SUPPLIED RECORDS:
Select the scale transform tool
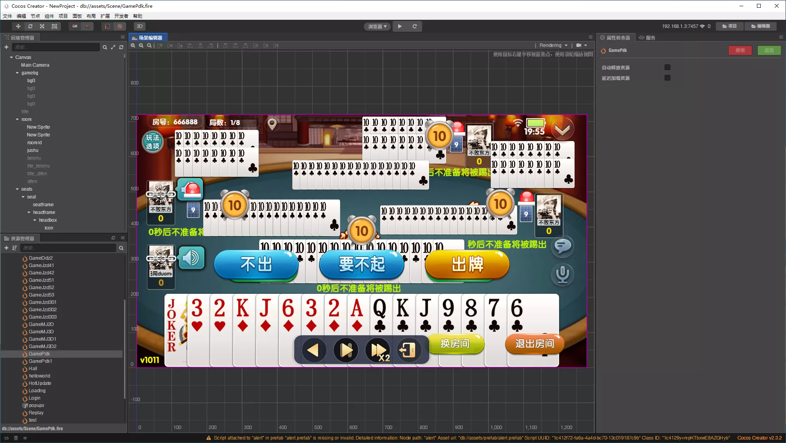786x443 pixels. pos(42,26)
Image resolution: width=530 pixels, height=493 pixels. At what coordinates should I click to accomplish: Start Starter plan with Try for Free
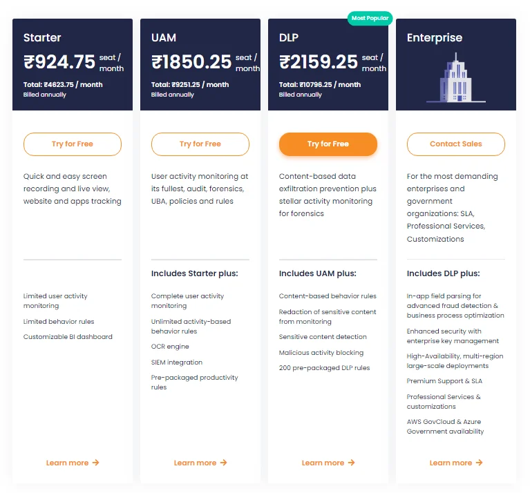(x=73, y=144)
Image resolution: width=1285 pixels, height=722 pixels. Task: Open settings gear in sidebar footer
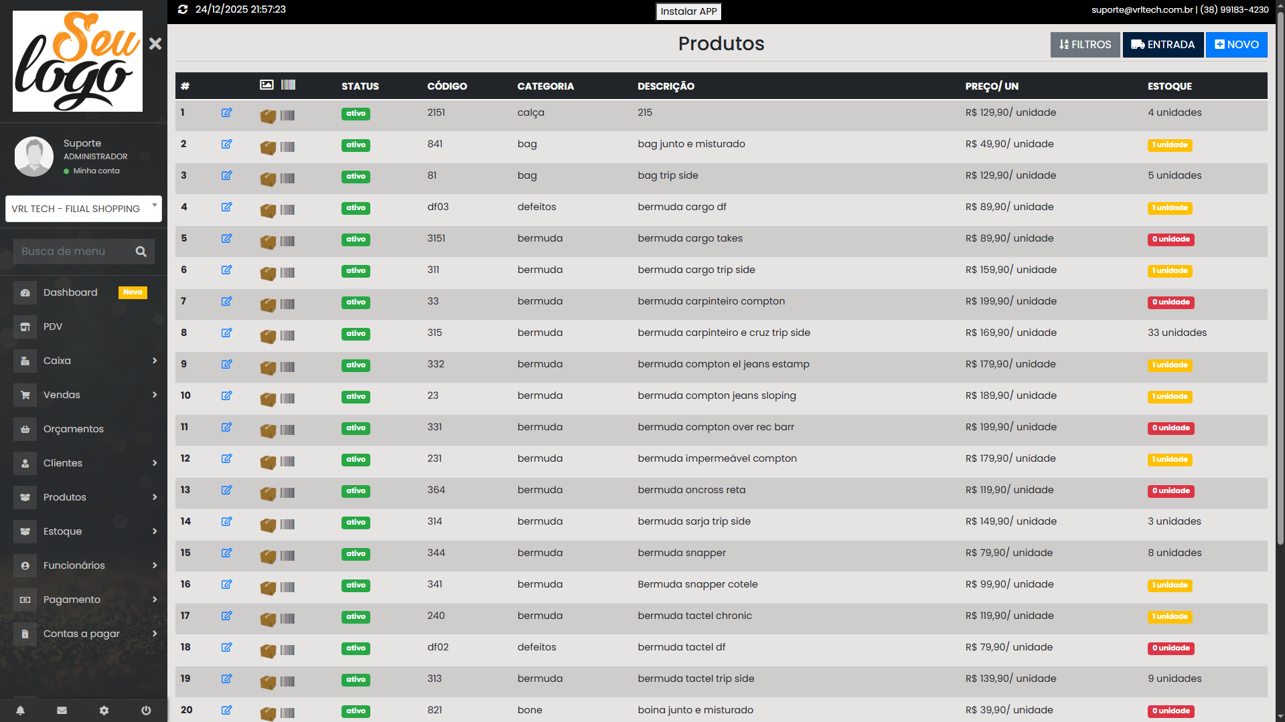(104, 711)
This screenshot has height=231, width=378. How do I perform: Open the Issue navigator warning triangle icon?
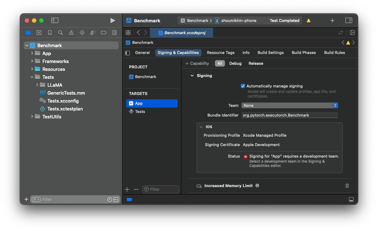pyautogui.click(x=71, y=32)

INSTRUCTION: Turn each line of the material above into a row of a Markdown table with the columns "Row" and "Line," numbering the rows and skipping any blank lines. Leave the pictures out of the answer.

WORKED ANSWER:
| Row | Line |
|---|---|
| 1 | Select the scale transform tool |
| 2 | 786x443 pixels. pos(42,26) |
| 3 | Image resolution: width=530 pixels, height=493 pixels. At what coordinates should I click to accomplish: Start Starter plan with Try for Free |
| 4 | (x=73, y=144) |
| 5 | Image resolution: width=1285 pixels, height=722 pixels. Task: Open settings gear in sidebar footer |
| 6 | (104, 711) |
| 7 | This screenshot has height=231, width=378. How do I perform: Open the Issue navigator warning triangle icon? |
| 8 | pyautogui.click(x=71, y=32) |